Interessante Aspekte ergeben sich bezüglich Steuerstrafverfahren, wenn die Besteuerungsgrundlagen geschätzt wurden und die Richtwerte für Rohgewinnaufschlagsätze aus der Richtsatzsammlung des BMF herangezogen wurden. Hier könnte durch Beweisanträge die Richtsatzsammlung insgesamt angegriffen werden. Aber auch ohne entsprechende Beweisanträge könnte fraglich sein, ob eine bloße Schätzung der Besteuerungsgrundlagen durch den Strafrichter in Anlehnung an die Richtsatzsammlung nun durchgreifende Rechtsfehler enthält (vgl. zur Anwendung der Richtsatzsammlung im Strafverfahren BGH 20.12.16, 1 StR 505/16, PStR 17, 181).

5. Pflichten, wenn ein Anfangsverdacht bei der BP besteht

Sobald die BP einen Anfangsverdacht feststellt, muss sie die Prüfung unterbrechen und die Steuerfahndung bzw. Strafsachen- und Bußgeldstelle informieren, § 10 Abs. 1 BpO. Weitere Hinweise zu § 10 BPO ergeben sich aus den gleichlautenden Erlassen der obersten Finanzbehörde der Länder vom 31.08.09 zu den Anwendungsfragen zu § 10 Abs. 1 BpO (BStBl I , 829). Sollte der Prüfer während einer Prüfung für längere Zeit auf einmal nicht mehr erreichbar sein, könnte dies ein Indiz für eine „interne” steuerstrafrechtliche Würdigung sein. Zu beachten ist, dass eine Selbstanzeige während einer BP nach § 371 Abs. 2 S. 1 Nr. 1a) AO beschränkt auf den sachlichen und zeitlichen Umfang der angekündigten Außenprüfung gesperrt ist.

Beachten Sie | Zwar ist eine Kassen-Nachschau keine Außenprüfung i. S. d. § 193 AO. Wenn der Beamte zur Kassen-Nachschau erscheint, kann keine strafbefreiende Selbstanzeige mehr erfolgen, § 371 Abs. 2 S. 1 Nr. 1e AO.

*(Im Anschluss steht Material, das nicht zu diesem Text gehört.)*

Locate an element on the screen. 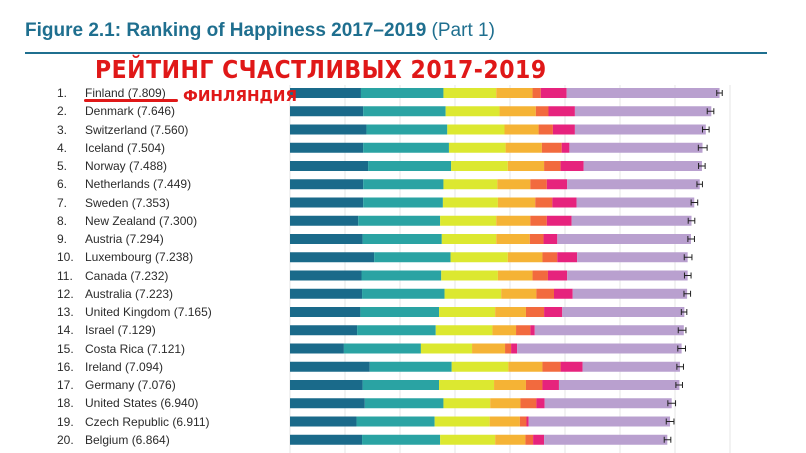 The height and width of the screenshot is (453, 806). country-label: Australia (7.223) is located at coordinates (130, 294).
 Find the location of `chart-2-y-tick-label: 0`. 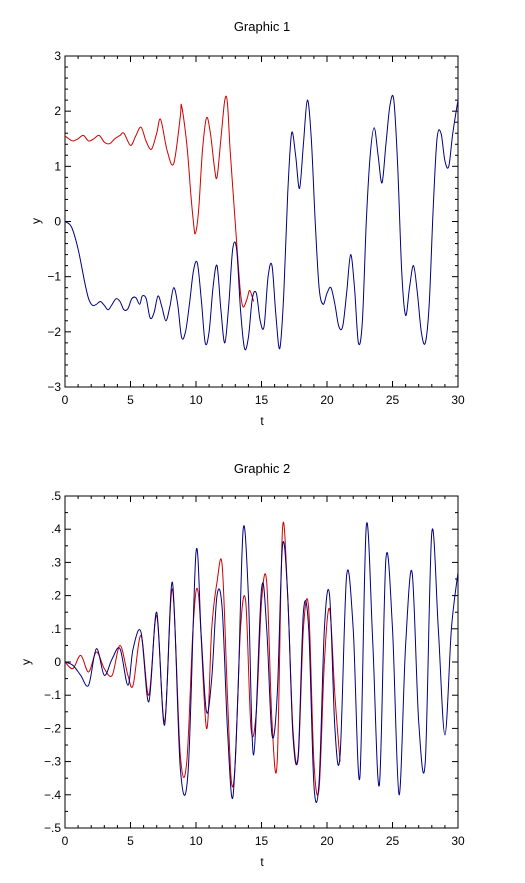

Fazit | Unternehmen müssen ihre Bücher ordnungsgemäß führen, um steuerliche Risiken und Zuschätzungen nach § 162 AO zu vermeiden. Besonders im Rahmen einer BP spielt die genaue Dokumentation und Nachvollziehbarkeit der Geschäftsvorfälle eine entscheidende Rolle, insbesondere bei Abweichungen vom „Normal-Fall”. Die Konsequenzen von Mängeln in der Kassenführung können schwerwiegend sein und reichen von steuerlichen Zuschätzungen bis hin zu strafrechtlichen Ermittlungen. Die weitere Entwicklung in dem Verfahren vor dem BFH X R 19/21 ist auch im Hinblick auf Steuerstrafverfahren relevant.